WHAT NEEDS TO BE DONE: Extract the full set of records that follows, word for word.

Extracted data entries
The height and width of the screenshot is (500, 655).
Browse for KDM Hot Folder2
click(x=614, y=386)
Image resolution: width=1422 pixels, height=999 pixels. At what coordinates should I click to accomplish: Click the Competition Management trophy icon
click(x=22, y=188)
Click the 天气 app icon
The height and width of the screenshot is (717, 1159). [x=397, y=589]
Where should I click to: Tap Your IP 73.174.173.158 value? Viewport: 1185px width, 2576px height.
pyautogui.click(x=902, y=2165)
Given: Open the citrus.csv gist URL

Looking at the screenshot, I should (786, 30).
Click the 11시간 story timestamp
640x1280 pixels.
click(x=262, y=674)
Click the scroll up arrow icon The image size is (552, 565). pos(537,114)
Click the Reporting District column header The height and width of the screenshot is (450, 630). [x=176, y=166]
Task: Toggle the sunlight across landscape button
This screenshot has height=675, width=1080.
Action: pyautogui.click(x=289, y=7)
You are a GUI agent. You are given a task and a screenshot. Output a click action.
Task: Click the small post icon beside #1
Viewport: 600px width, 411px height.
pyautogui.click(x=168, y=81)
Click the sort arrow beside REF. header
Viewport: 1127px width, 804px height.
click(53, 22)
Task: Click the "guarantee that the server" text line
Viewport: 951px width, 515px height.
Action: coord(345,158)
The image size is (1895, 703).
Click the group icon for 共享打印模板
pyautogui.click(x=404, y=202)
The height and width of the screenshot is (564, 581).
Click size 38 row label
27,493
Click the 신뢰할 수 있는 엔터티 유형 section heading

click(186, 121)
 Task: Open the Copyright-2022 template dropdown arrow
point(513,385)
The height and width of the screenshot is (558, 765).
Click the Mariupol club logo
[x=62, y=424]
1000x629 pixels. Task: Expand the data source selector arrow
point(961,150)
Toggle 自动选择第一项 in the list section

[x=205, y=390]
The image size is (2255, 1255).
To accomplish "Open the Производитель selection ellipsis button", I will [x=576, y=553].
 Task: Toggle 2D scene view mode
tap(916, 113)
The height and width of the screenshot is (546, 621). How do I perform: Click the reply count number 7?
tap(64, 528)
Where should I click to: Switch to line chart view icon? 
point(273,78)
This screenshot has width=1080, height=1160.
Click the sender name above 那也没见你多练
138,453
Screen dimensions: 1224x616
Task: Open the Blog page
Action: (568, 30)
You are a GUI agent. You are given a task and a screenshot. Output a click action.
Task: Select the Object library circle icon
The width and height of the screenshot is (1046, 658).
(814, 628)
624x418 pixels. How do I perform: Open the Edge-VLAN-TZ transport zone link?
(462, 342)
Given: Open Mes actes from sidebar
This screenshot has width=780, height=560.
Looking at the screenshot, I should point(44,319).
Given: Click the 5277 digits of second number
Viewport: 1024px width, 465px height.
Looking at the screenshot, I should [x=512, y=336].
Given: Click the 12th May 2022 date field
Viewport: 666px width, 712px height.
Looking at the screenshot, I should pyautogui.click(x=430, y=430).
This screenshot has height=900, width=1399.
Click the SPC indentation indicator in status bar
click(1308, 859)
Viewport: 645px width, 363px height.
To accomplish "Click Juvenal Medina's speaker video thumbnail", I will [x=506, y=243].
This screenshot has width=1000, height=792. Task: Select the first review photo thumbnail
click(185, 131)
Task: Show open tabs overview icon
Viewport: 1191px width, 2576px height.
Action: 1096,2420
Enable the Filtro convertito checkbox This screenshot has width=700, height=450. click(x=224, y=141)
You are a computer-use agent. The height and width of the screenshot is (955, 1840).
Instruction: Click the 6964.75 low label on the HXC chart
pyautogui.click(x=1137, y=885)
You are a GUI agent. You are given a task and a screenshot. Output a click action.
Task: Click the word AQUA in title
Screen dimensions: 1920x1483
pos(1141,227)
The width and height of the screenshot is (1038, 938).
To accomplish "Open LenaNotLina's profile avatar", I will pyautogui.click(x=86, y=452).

ANSWER AREA:
The height and width of the screenshot is (500, 655).
Browse for KDM Hot Folder2
click(x=614, y=386)
Image resolution: width=1422 pixels, height=999 pixels. At what coordinates should I click to accomplish: Click the Competition Management trophy icon
click(x=22, y=188)
Click the 天气 app icon
The height and width of the screenshot is (717, 1159). [x=397, y=589]
Where should I click to: Tap Your IP 73.174.173.158 value? Viewport: 1185px width, 2576px height.
pyautogui.click(x=902, y=2165)
Given: Open the citrus.csv gist URL

Looking at the screenshot, I should (786, 30).
Click the 11시간 story timestamp
640x1280 pixels.
click(x=262, y=674)
Click the scroll up arrow icon The image size is (552, 565). pos(537,114)
Click the Reporting District column header The height and width of the screenshot is (450, 630). [x=176, y=166]
Task: Toggle the sunlight across landscape button
This screenshot has height=675, width=1080.
Action: pyautogui.click(x=289, y=7)
You are a GUI agent. You are given a task and a screenshot. Output a click action.
Task: Click the small post icon beside #1
Viewport: 600px width, 411px height.
pyautogui.click(x=168, y=81)
Click the sort arrow beside REF. header
Viewport: 1127px width, 804px height.
click(53, 22)
Task: Click the "guarantee that the server" text line
Viewport: 951px width, 515px height.
Action: coord(345,158)
The image size is (1895, 703).
Click the group icon for 共享打印模板
pyautogui.click(x=404, y=202)
The height and width of the screenshot is (564, 581).
Click size 38 row label
27,493
Click the 신뢰할 수 있는 엔터티 유형 section heading

click(186, 121)
 Task: Open the Copyright-2022 template dropdown arrow
point(513,385)
The height and width of the screenshot is (558, 765).
Click the Mariupol club logo
[x=62, y=424]
1000x629 pixels. Task: Expand the data source selector arrow
point(961,150)
Toggle 自动选择第一项 in the list section

[x=205, y=390]
The image size is (2255, 1255).
To accomplish "Open the Производитель selection ellipsis button", I will [x=576, y=553].
 Task: Toggle 2D scene view mode
tap(916, 113)
The height and width of the screenshot is (546, 621). How do I perform: Click the reply count number 7?
tap(64, 528)
Where should I click to: Switch to line chart view icon? 
point(273,78)
This screenshot has width=1080, height=1160.
Click the sender name above 那也没见你多练
138,453
Screen dimensions: 1224x616
Task: Open the Blog page
Action: (568, 30)
You are a GUI agent. You are given a task and a screenshot. Output a click action.
Task: Select the Object library circle icon
The width and height of the screenshot is (1046, 658).
(814, 628)
624x418 pixels. How do I perform: Open the Edge-VLAN-TZ transport zone link?
(462, 342)
Given: Open Mes actes from sidebar
This screenshot has width=780, height=560.
Looking at the screenshot, I should point(44,319).
Given: Click the 5277 digits of second number
Viewport: 1024px width, 465px height.
Looking at the screenshot, I should [x=512, y=336].
Given: Click the 12th May 2022 date field
Viewport: 666px width, 712px height.
Looking at the screenshot, I should pyautogui.click(x=430, y=430).
This screenshot has height=900, width=1399.
Click the SPC indentation indicator in status bar
click(1308, 859)
Viewport: 645px width, 363px height.
To accomplish "Click Juvenal Medina's speaker video thumbnail", I will [x=506, y=243].
This screenshot has width=1000, height=792. Task: Select the first review photo thumbnail
click(185, 131)
Task: Show open tabs overview icon
Viewport: 1191px width, 2576px height.
Action: 1096,2420
Enable the Filtro convertito checkbox This screenshot has width=700, height=450. click(x=224, y=141)
You are a computer-use agent. The height and width of the screenshot is (955, 1840).
Instruction: Click the 6964.75 low label on the HXC chart
pyautogui.click(x=1137, y=885)
You are a GUI agent. You are given a task and a screenshot. Output a click action.
Task: Click the word AQUA in title
Screen dimensions: 1920x1483
pos(1141,227)
The width and height of the screenshot is (1038, 938).
To accomplish "Open LenaNotLina's profile avatar", I will pyautogui.click(x=86, y=452).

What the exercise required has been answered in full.